The exhibition focuses on maps produced during the colonial era, many of them created under institutions linked to the East India Company and later British administrations in South Asia. These maps were not simply geographic records. They were tools used for military strategy, taxation, trade routes and territorial control.
Through these works, visitors can see how the Himalayan region was studied and documented from a distance. Mountain ranges, rivers and high passes were carefully measured and marked, turning a complex landscape into something that could be calculated and governed. Techniques such as hill shading, hachuring and the introduction of latitude and longitude grids show how mapping evolved into a systematic science.

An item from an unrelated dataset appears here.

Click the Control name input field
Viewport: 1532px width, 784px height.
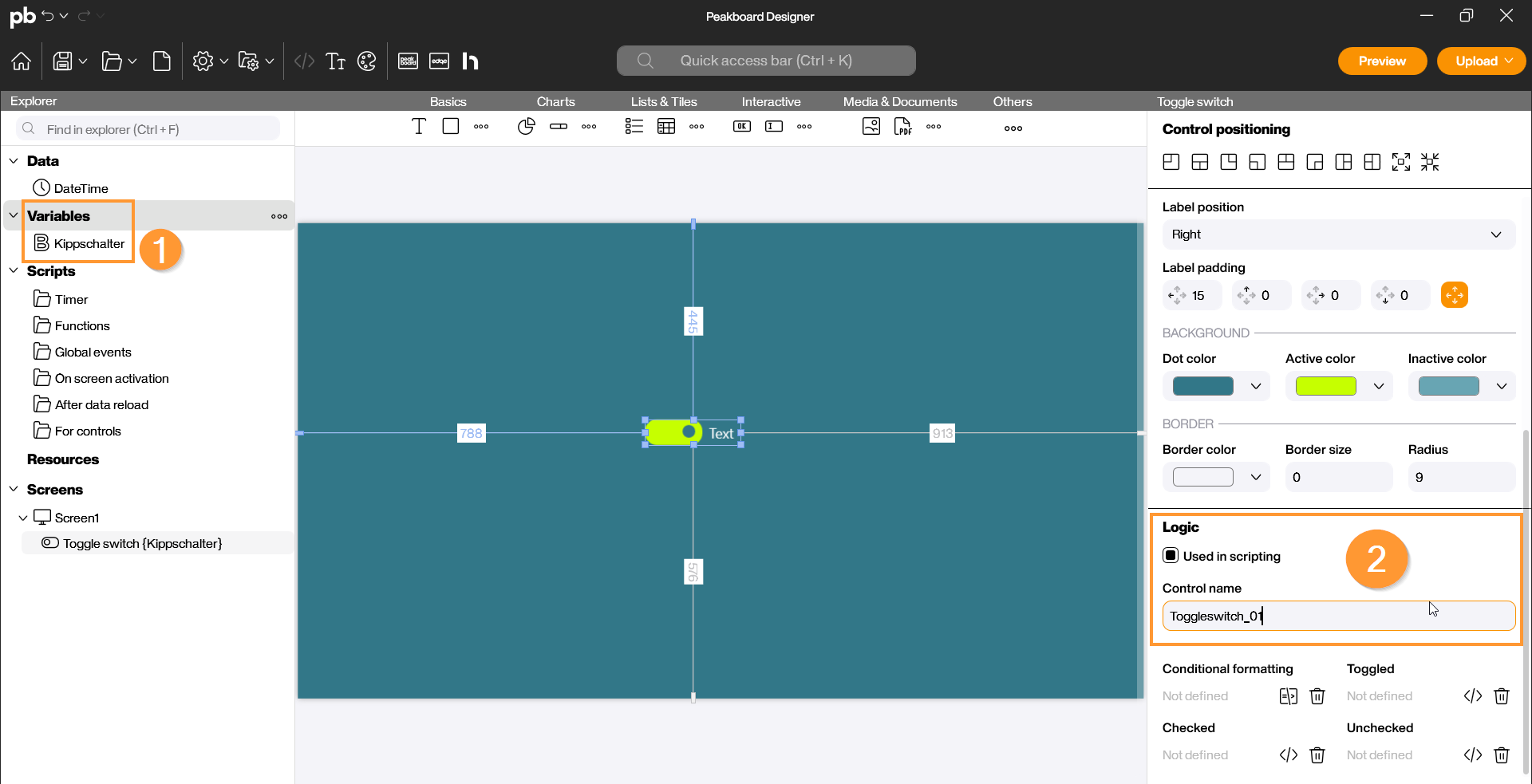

The display encourages viewers to think of maps as more than static images. They are presented as historical documents that influenced how borders were drawn and how Nepal came to be understood as a defined territory. The collection captures a time when the idea of a modern nation was still forming.
By revisiting these early representations, the exhibition offers insight into how knowledge, power and geography intersected in shaping the Himalayan region.
Imaging South Asia: Nepal in the Making runs until March 17 at Kathmandu Art Gallery, Baber Mahal Revisited. The exhibition is open daily from 11 am to 5 pm, and entry is free.